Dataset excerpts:
———
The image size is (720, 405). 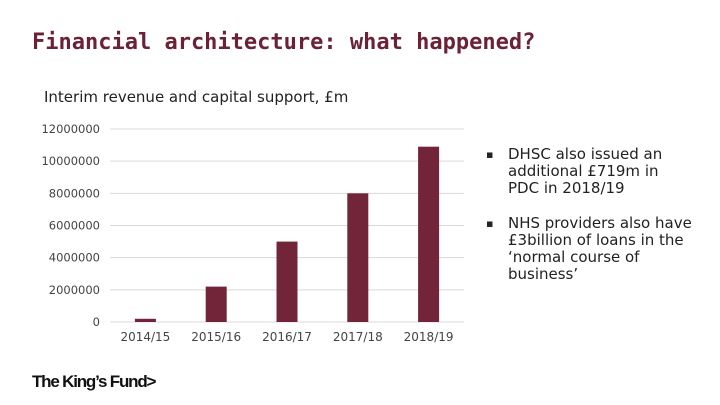 What do you see at coordinates (74, 290) in the screenshot?
I see `y-tick-label: 2000000` at bounding box center [74, 290].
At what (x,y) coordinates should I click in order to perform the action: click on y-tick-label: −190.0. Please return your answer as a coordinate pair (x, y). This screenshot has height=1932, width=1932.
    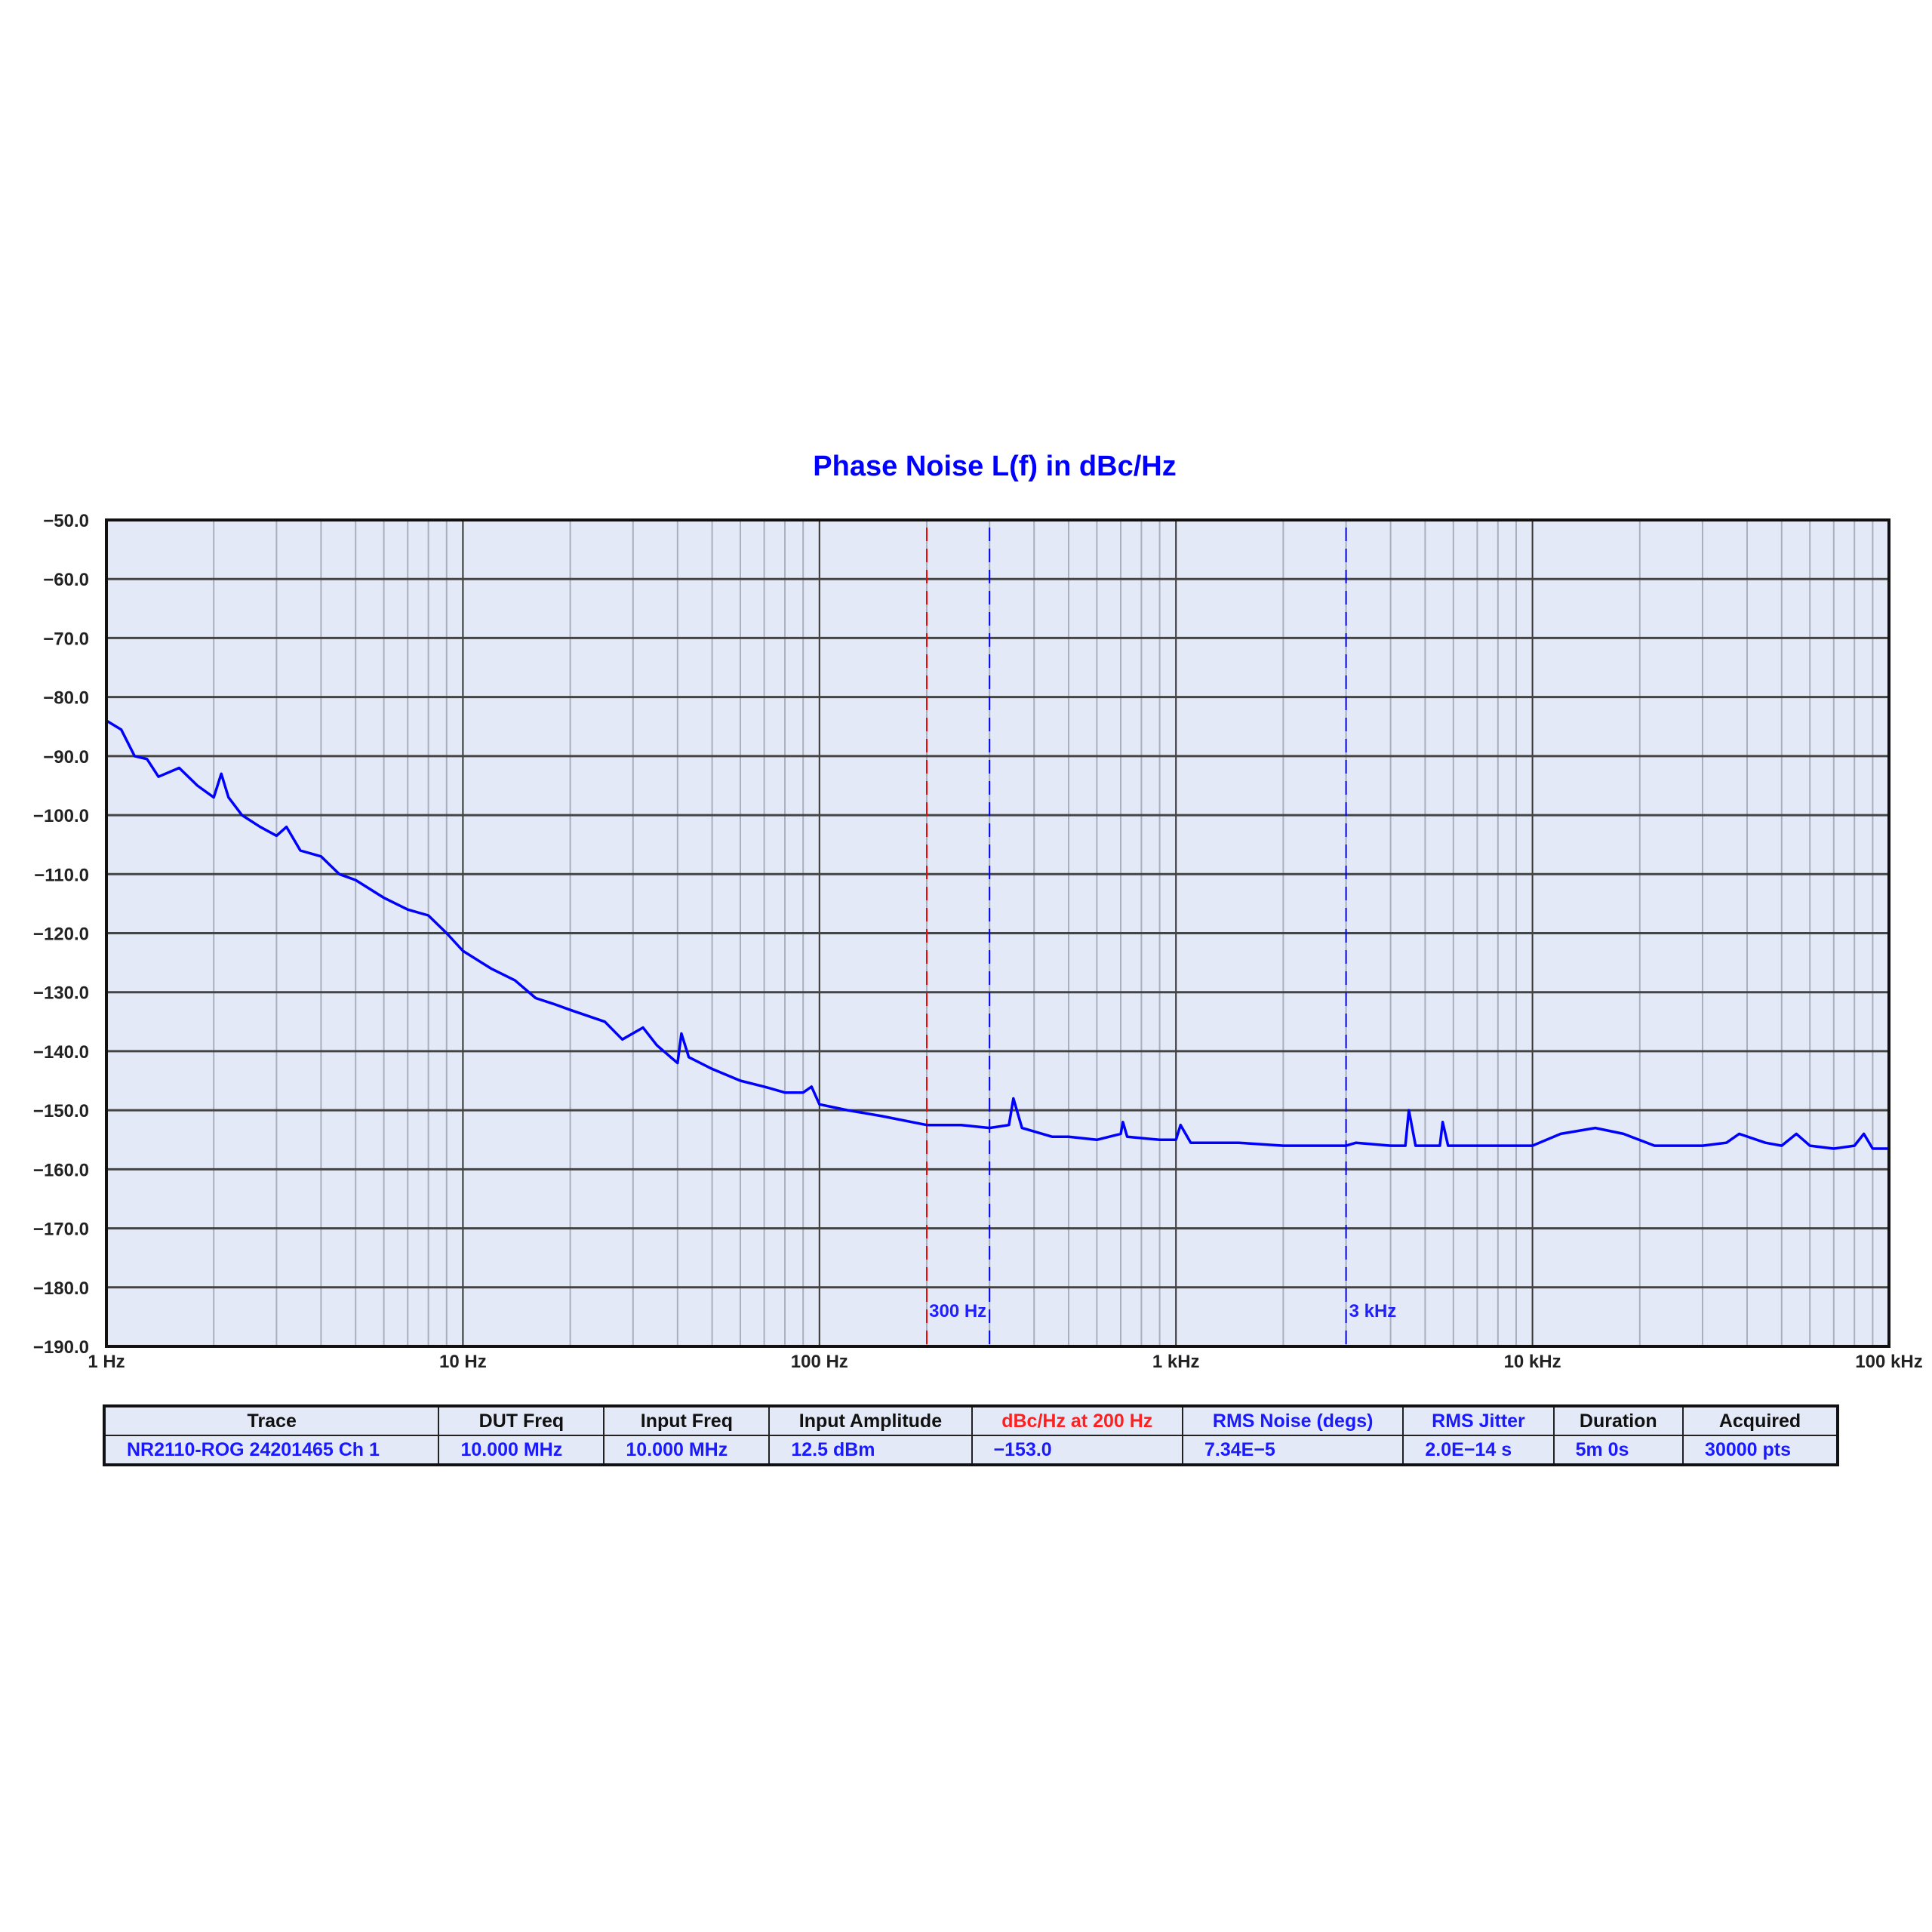
    Looking at the image, I should click on (61, 1347).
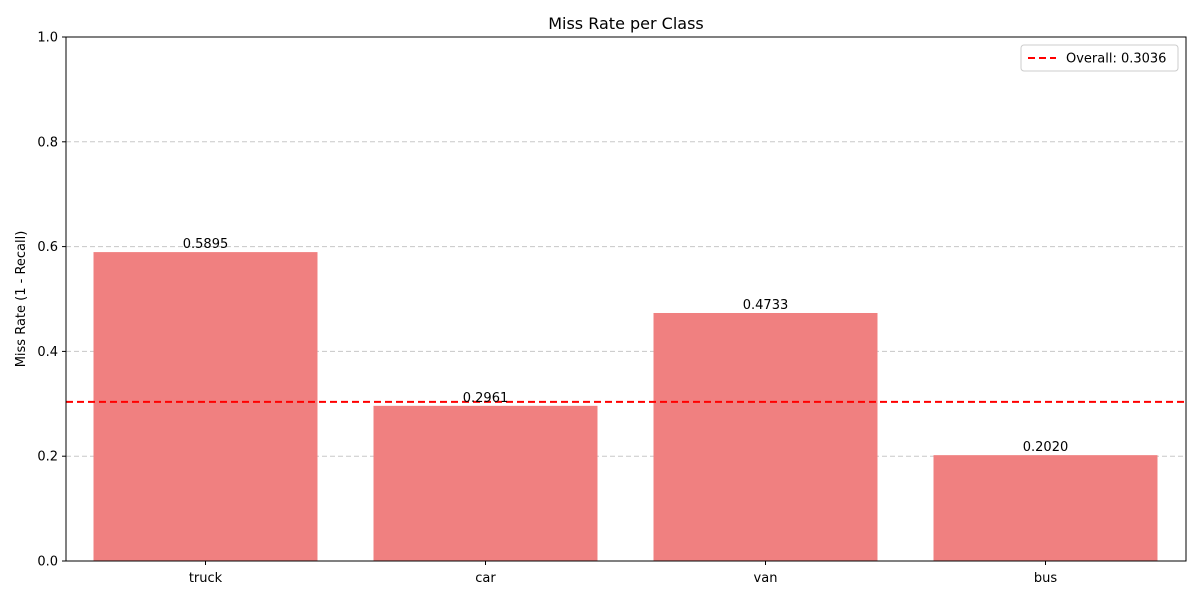 This screenshot has height=600, width=1200. I want to click on legend-label: Overall: 0.3036, so click(1116, 60).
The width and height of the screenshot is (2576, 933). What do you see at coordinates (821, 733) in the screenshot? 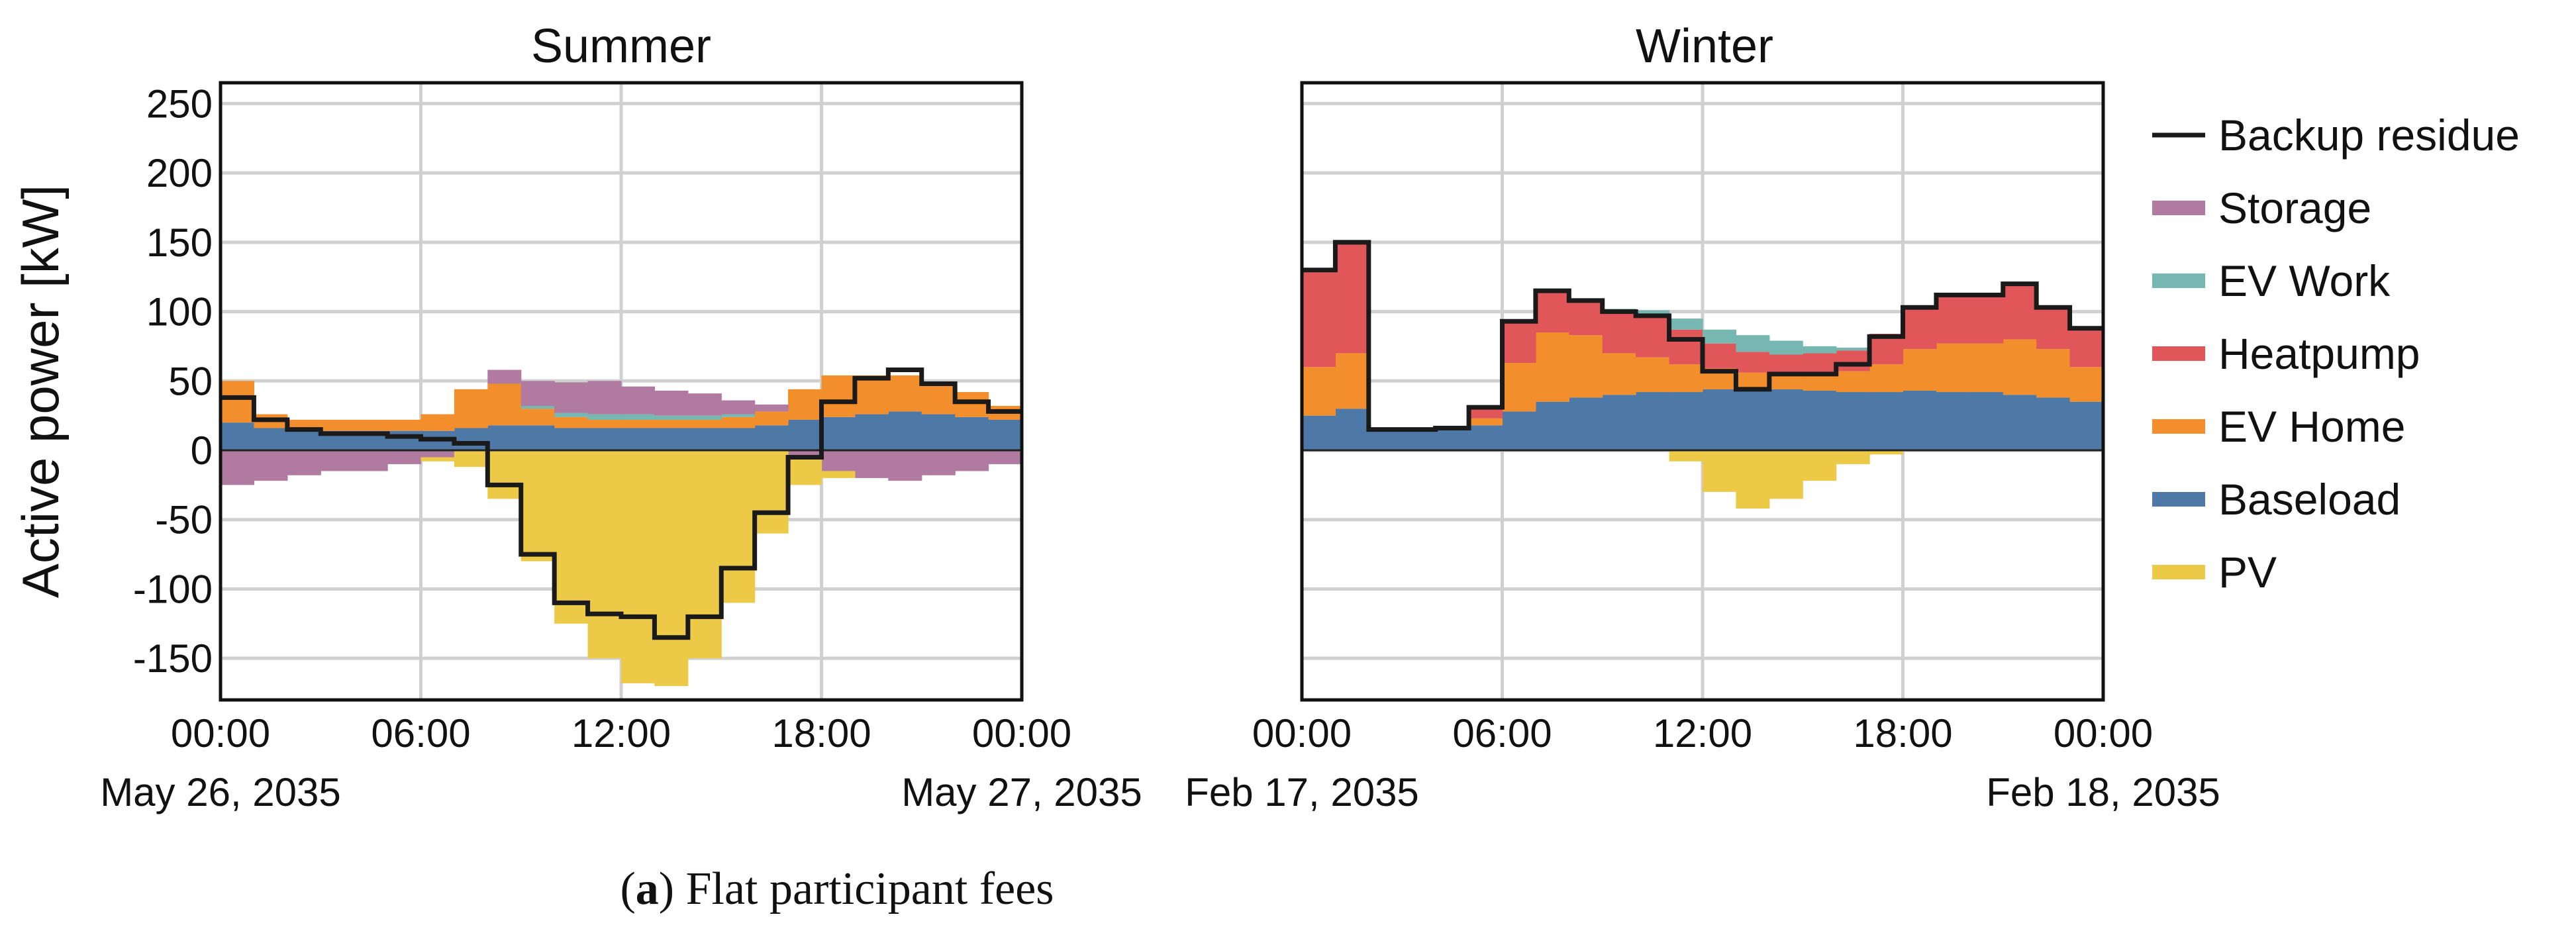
———
*What you are asked to do*
Identify every line of the data above that contains the string "tick", and copy each of those lines.

*Final answer*
I see `y-tick-label: 2000000` at bounding box center [74, 290].
At what (x,y) coordinates should I click in order to perform the action: click on y-tick-label: −190.0. Please return your answer as a coordinate pair (x, y). This screenshot has height=1932, width=1932.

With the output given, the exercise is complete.